Sunday, May 11, 2008

Perfect



Have you heard about Dale Davis and his perfect game? Probably not. But it's a story worth telling and hearing. You can watch the video and then read the story as told by the DesMoines Register. It's an amazing story about an ordinary man from Alta, Iowa who decided to not let his disability stop him from achieving his dreams.

Dale Davis is 78 years old, weighs 115 pounds and walks in the bowling alley leaning on a cane. He can't believe the folks coming to his small northwest Iowa town of Alta, into the 90-year-old bar where they used to bowl in the basement. Sioux City television reporters are hanging around. ESPN called. And CBS reporters arrived early Friday for today's morning show.They all want to know how he bowled a perfect game, a 300, last Saturday.

"I look straight ahead and I'm totally blind," said Davis, who his fellow bowlers call "the Hammer." "If I turn my head I have a little peripheral vision, a fuzzy ball in my right eye. "Davis started going blind in 1996, the result of macular degeneration, he says, and a lifestyle of sun-blinding, over-the-road trucking, welding, poor diet and smoking.

So here's how it went last Saturday night. It was the last night of the U.S. Bowling Association-sanctioned league. The bowlers were all crowded into the small space with four lanes, built adjacent to the Century Bar in the 1980s when old folks had trouble walking down the winding stairs to the basement to bowl.

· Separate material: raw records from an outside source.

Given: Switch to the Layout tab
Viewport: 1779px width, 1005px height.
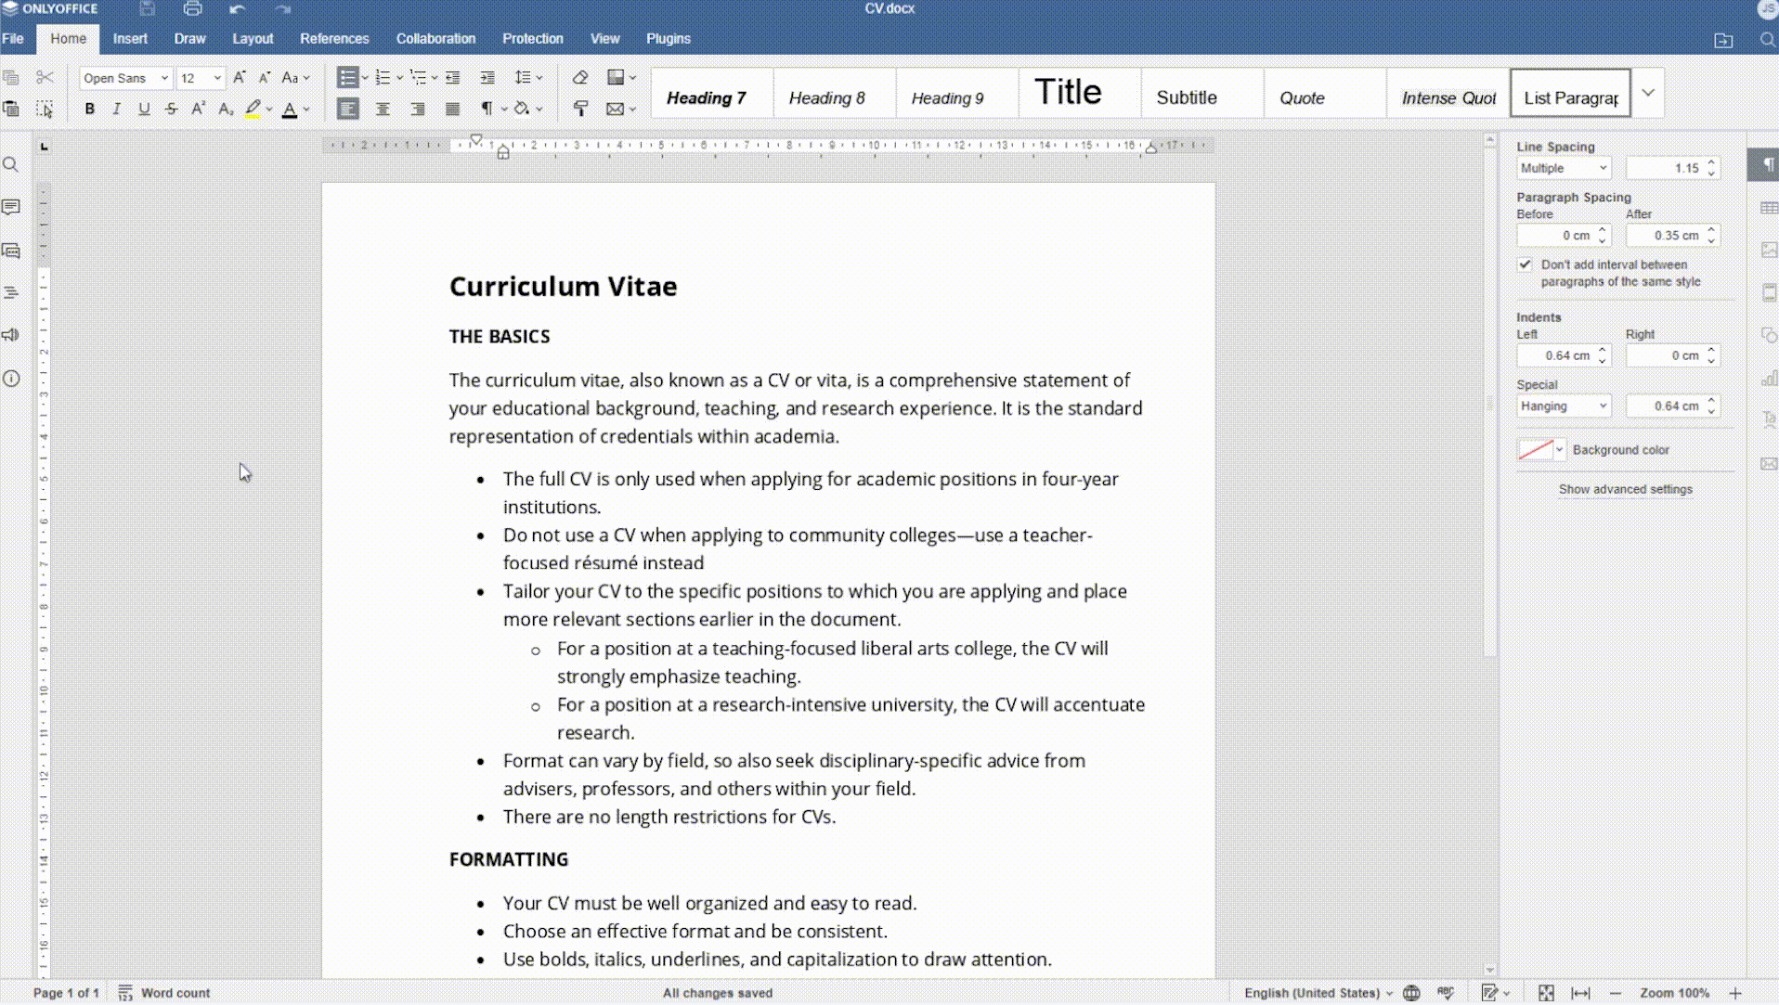Looking at the screenshot, I should [253, 39].
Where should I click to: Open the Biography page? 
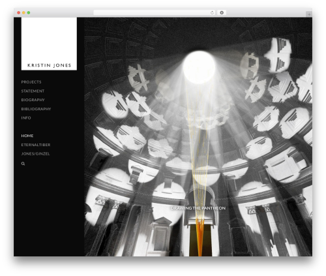coord(33,100)
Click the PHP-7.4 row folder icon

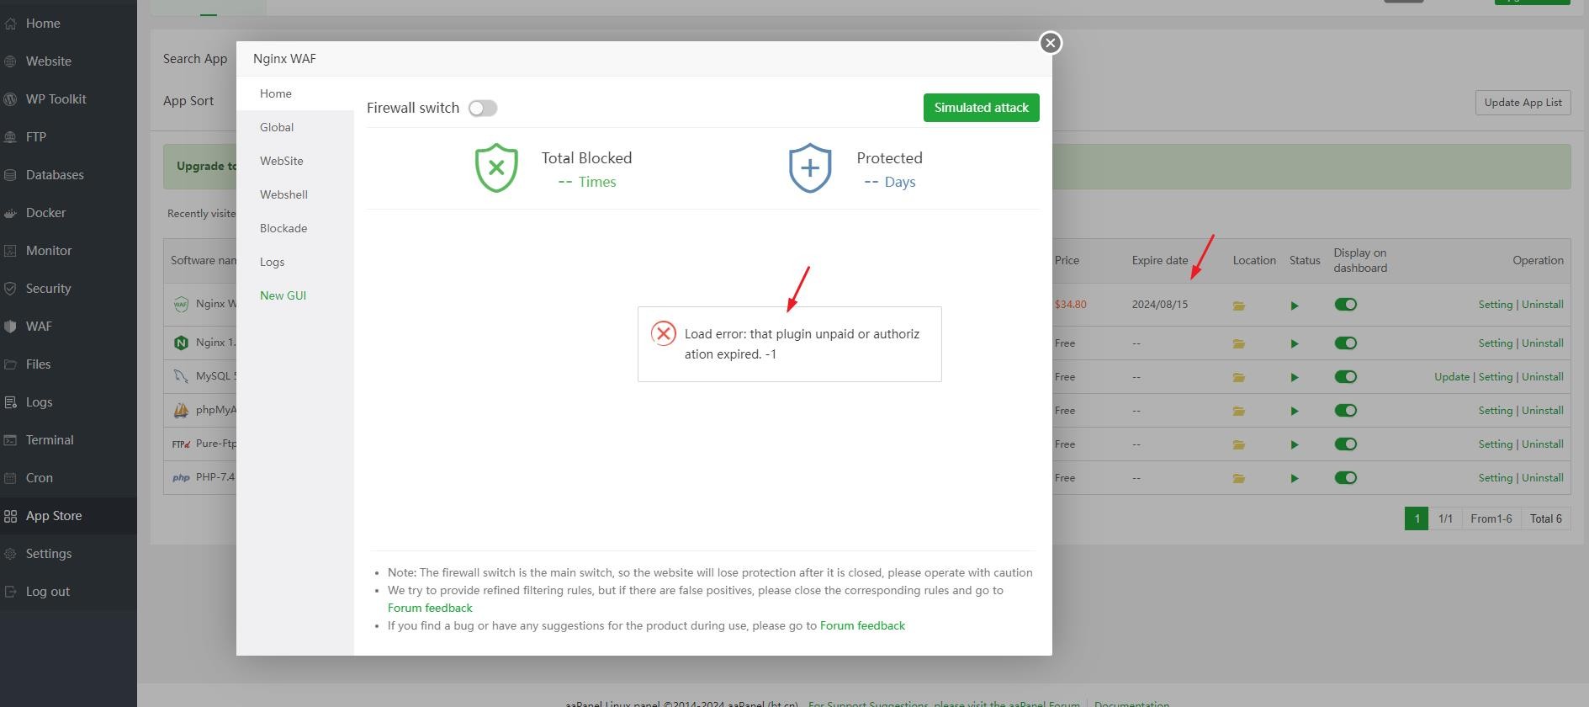point(1238,479)
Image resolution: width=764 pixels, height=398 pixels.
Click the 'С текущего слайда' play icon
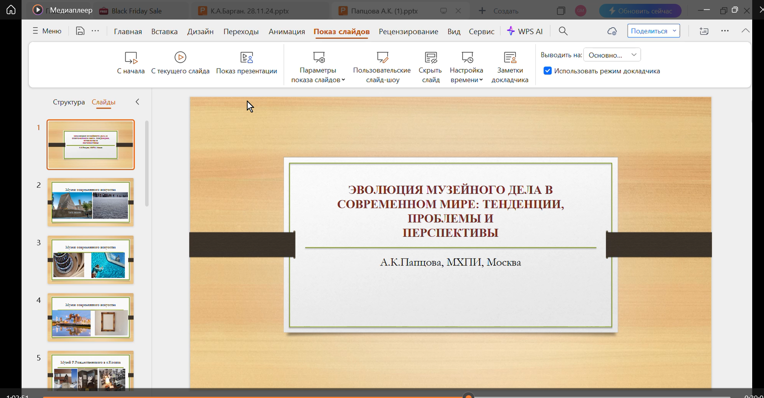tap(180, 57)
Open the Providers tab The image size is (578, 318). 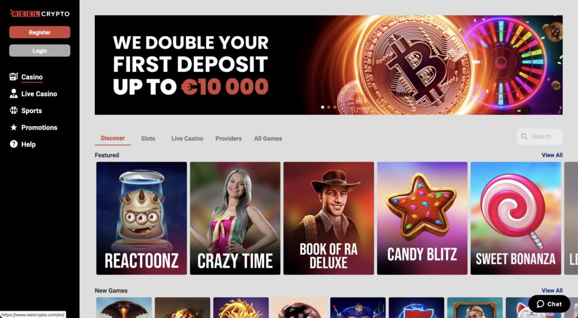(229, 138)
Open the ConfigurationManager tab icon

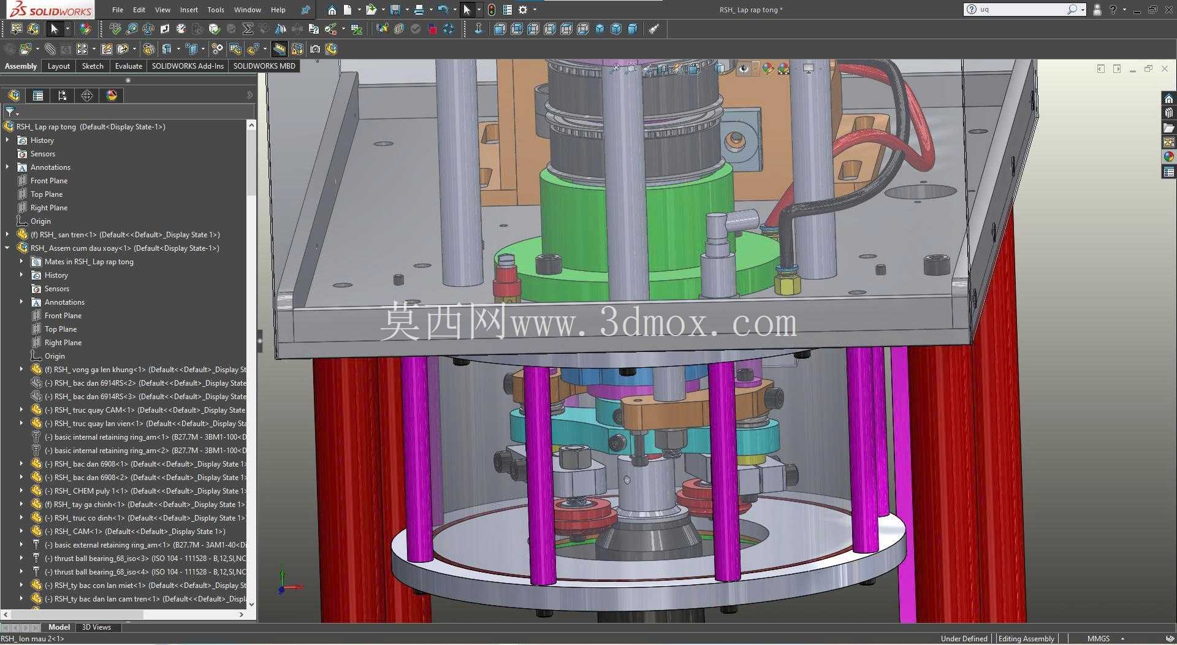point(63,96)
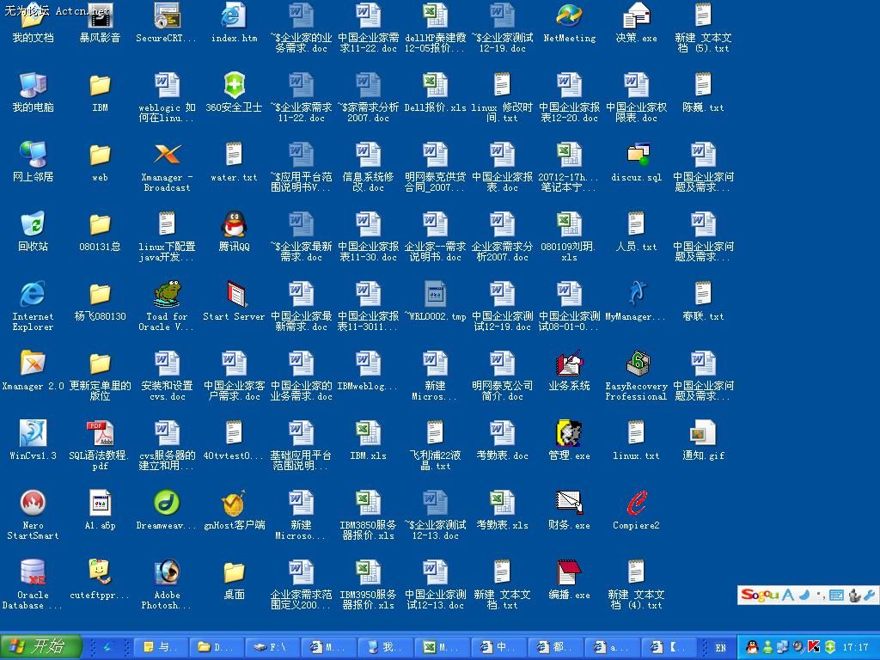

Davis was clicking - five, then six strikes in a row. No one was too surprised just yet. He'd been a bowler since he was 11 and set pins down in the basement. He'd crouch behind the pins, picking them up to put in a feeder in the days before automation.Through the years, he bowled in leagues in California after World War II. He had served in the Pacific, lying about his age to enlist at 16, eager to fight.He was helping to build aircraft, then bowling lanes out in California. He bowled for leisure, a father of four boys who found out he wasn't bad, averaging 193 in his prime. One day he bowled a 299.

He can't see the pins at all. But if he turns his head he can see the spot on the approach and place his left foot on it. By muscle memory, he takes a four-step approach, smooth as the pros he watches on TV, sitting to the side of the screen about a foot away.

His sister, Thelma Sherwood, talked him into bowling again one day in 2004. He'd called her when it was too hard to live in California on his own. He moved in with her in Alta. After he got back, Davis went to a Veterans Affairs school for the blind in Illinois, learning how to get around and take care of himself. Now he has his own apartment, although he said he burns his food 50 percent of the time. But that first time bowling again, it felt right. A few good balls and he was hooked. He joined a league in nearby Sioux Rapids, averaging 160. His average steadily climbed the last three years in the Alta leagues to 188 this year.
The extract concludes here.